Omuz distosisi dokümantasyonu hem klinik hem de araştırma amaçlı önemlidir. Olayların kusursuz bir şekilde kayıt edilmesi bir yaralanma meydana geldiği zaman, daha iyi anlaşılmasını sağlar. Goffman omuz distosisi kaydında eğitim sonrası iyileşme olup olmadığını değerlendirmek için simülasyon çalışması kullanmıştır. Kaydetme ve iletişim eğitim sonrası iyileşmiş ancak suboptimal kalmıştır. Yazarlar standart bir form kullanmanın belgeleri elde etmek için en iyi yol olacağını düşünmüştür (47) . Maslovitz simülasyonun omuz distosisinin yetersiz kaydı da dahil olmak üzere, takım arasında yönetim hatalarının tespiti için olanak sağladığını bildirmiştir (48). Osman benzer şekilde alıştırmaların problemlerinin tespitine izin verildiğini anlatmıştır (49). Crofts omuz distosisi eğitim sonrası becerileri akılda tutabilmeyi değerlendirmiş ve kursiyerlerin 6 ve 12 ay için bu becerileri muhafaza ettiğini saptamıştır (50). Hastane akreditasyonu için ortak komisyon, 40 bebek yaralanması ve yedi ölüm vakasını gözden geçirmiş ve takım çalışması, obstetrik acil alıştırmaları, omuz distosisi alıştırmaları ve olay sonrası bilgi almayı içeren çeşitli mekanizmalar aracılığı ile yan etki risklerinin azalacağını bildirmiştir (51).

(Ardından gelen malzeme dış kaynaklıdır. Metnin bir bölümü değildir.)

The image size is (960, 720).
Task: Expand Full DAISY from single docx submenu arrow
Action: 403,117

Omuz Distosisinde Kayıt:  Omuz distosisi ortaya çıktıktan sonra bu durumun medikal kaydının uygun şekilde belgelenmesi önemlidir (52-54).

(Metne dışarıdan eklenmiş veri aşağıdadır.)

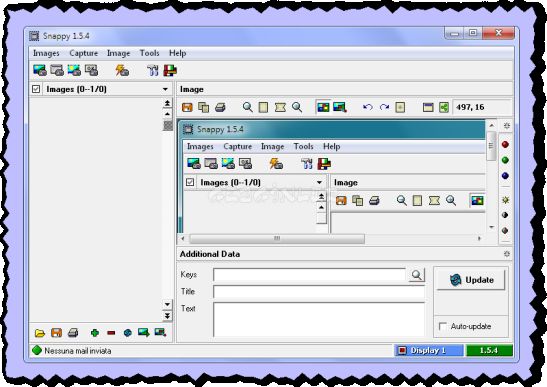Image resolution: width=547 pixels, height=387 pixels.
Task: Open the Tools menu
Action: [x=150, y=53]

Çizelge üzerinde belgelenmesi gereken anahtar elemanlar aşağıda listelenmiştir:

*Doğumdaki personelin isimleri ve rollerii
*Varsa omuz distosisi için risk faktörleri

*Tahmini fetal ağırlık ve pelvis değerlendirme sonucu
*Herhangi bir doğumsal anomali kaydı
*Varsa anestezi tipi
*Başın çıkış zamanı

*Omuzların doğum zamanı
*Doğum sırasında fetal başın pozisyonu
* Anterior omuzun hangisi olduğu
* Doğumda kullanılan manevralar
* Epizyotominin uygulanıp uygulanmadığı ve laserasyonun olup olmadığı
* Maternal yaralanmanın olup olmadığı
* Tanımlanan fetal yaralanma olup olmadığı
* Doğumdaki bebeğin durumu
* Umbilikal kordon gaz analiz sonuçları

Kilit unsurların göz ardı edilmediğinden emin olmak için belgelemek gereklidir. Örnek belge formları literatürde mevcut olup, American Congress of Obstetricians and Gynecologists’in hazırladığı örnek forma http://www.acog.org/acog_sections/ia/200709HCASDNote.pdf linkinden ulaşılabilir.

Sonuç:
Diyabet ve makrozomi omuz distosisi için en büyük risk faktörleridir, ancak çoğu omuz distosisi normal kilolu bebeklerde meydana geldiği için omuz distosisini tahmin etmek zordur. Obezite ve önceki makrozomi ve/veya omuz distosisi öyküsü ek bir risk oluşturmaktadır. Makrozominin ultrasonografi ile tanısı zor olabilir ve fetal ağırlığın klinik olarak değerlendirilmesinden üstün olmayabilir. Brakiyal pleksus hasarını tahmin edebilen hiçbir doğum paterni olmamasına karşın, hızlı bir ikinci evre süreci omuz distosisi ile ilişkili en sık saptanan doğum paternidir. Ayrıca doğumun ikinci evresinin uzaması karşısında aletli doğumun omuz distosisi oranındaki artış ile ilişkili olduğu gösterilmiştir. Operatör ve doğum ekibi omuz distosisini yönetmek için kullanılan manevralara aşina olmalı, bu acil durum meydana geldiğinde manevraları uygulamak için kısa bir planı olmalıdır.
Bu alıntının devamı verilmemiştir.